At the moment, that stress has not worked itself through the system yet and there hasn’t been an opportunity to resolve it, noted Stephen Buschbom, research director at research estate data firm Trepp. Partly, that’s been because the market is waiting for the resolution of the lingering bid/ask gap that led to a major slowdown in transactions in recent quarter.
“At the end of the day, one thing is abundantly clear: it’s going to take capital, recapitalization for some of these properties to get to the other side. But nobody wants to commit capital without knowing where values are headed because we’re still a very long way off, is the general consensus, from the trough,” said Buschbom.
Not everyone has run away from the office sector
Boca Raton, Fla.-headquartered Morning Calm Management, a fund sponsor and an operating company that focuses on industrial and office assets, is one firm that sees troubles in the office sector as a potential opportunity.
The company recently announced it launched a $500 million joint venture to target office financing deals, specifically in larger metro areas and valued at $25 million and up.
“Our view is things always get thrown out with the bathwater,” said Mukang Cho, CEO and managing principal of Morning Calm. Of course, not every office loan will be able to secure refinancing or find a buyer, Cho noted. “But I think that we, having been in the business for many, many years and having owned millions of millions of square feet of office assets in 10-plus states, our view is that we’ve got the experience and the expertise to be able to assess, underwrite, mitigate and manage risk better from the standpoint of office.”

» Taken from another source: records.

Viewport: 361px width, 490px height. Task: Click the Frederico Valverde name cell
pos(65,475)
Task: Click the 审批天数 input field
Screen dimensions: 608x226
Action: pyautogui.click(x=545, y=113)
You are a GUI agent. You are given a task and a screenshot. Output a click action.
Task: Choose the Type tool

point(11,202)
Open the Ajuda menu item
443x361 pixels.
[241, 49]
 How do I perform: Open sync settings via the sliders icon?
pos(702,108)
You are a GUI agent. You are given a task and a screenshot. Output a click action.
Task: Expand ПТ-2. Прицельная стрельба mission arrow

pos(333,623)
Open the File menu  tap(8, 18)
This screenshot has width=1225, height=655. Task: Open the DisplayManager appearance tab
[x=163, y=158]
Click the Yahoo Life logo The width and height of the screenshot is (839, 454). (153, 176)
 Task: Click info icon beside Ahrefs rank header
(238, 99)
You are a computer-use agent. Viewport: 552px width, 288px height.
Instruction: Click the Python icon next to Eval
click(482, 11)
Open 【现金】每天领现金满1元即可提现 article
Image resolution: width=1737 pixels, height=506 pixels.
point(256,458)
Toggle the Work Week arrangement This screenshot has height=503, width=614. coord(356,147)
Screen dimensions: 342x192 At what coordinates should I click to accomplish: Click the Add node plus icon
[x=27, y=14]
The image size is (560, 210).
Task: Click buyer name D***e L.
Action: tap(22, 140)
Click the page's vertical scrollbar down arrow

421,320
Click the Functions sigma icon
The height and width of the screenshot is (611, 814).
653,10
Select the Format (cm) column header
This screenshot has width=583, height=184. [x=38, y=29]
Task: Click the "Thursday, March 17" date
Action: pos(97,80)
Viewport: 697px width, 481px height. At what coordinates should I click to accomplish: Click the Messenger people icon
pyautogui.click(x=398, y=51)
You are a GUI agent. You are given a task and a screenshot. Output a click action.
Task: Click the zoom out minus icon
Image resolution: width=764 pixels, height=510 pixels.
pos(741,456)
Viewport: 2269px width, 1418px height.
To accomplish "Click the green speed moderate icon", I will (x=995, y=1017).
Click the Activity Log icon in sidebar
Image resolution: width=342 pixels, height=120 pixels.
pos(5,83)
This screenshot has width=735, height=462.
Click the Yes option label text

However, while some firms might be waiting to capitalize on office distress, it’s multifamily properties that are likely to experience more interest from the debt funds, according to Buschbom. He doesn’t expect to see a large volume of distress in that sector, but “what pockets you do see in the multifamily space I would suspect are going to be very attractive opportunities because, by and large, the asset class is forecast to perform very well,” he said.
The vehicle is a JV between the firm and a global investment manager with $50 billion in AUM.
Nuveen, the asset investment management arm of TIAA, has shifted its tactics, particularly as the markets have become less liquid and interest rates remain high.
“At a high level, tactics change,” Hernandez says. “But strategy doesn’t.”
While last year, Nuveen looked at deals in the range of $75 million to $200 million, Hernandez says now it’s looking more at the $30 million to $75 million space, which means targeting more alternative asset classes—like manufactured housing and self-storage deals—that can be aggregated.
Still, the full fallout from the collapse of Silicon Valley Bank and cost-cutting measures ahead of an impending recession have yet to be felt in full, making uncertainty the name of the game for the time being.
“There’s still a concerningly large percentage of the market that I think will be pulling back from commercial real estate lending. And that impact has really yet to be felt in full,” Buschbom says.
And it’s unclear what effect this all will have on commercial real estate valuations, particularly in the challenged office space.
“I think we’ll continue to see this trend of loans coming to maturity, being unable to refinance and some just ‘extend to pretend,’ a holding pattern purgatory, if you will,” Buschbom says. “What will be very critical to watch as we enter the back half of the year is some of the distress that come into the system once we start getting revaluations that take a couple of months.”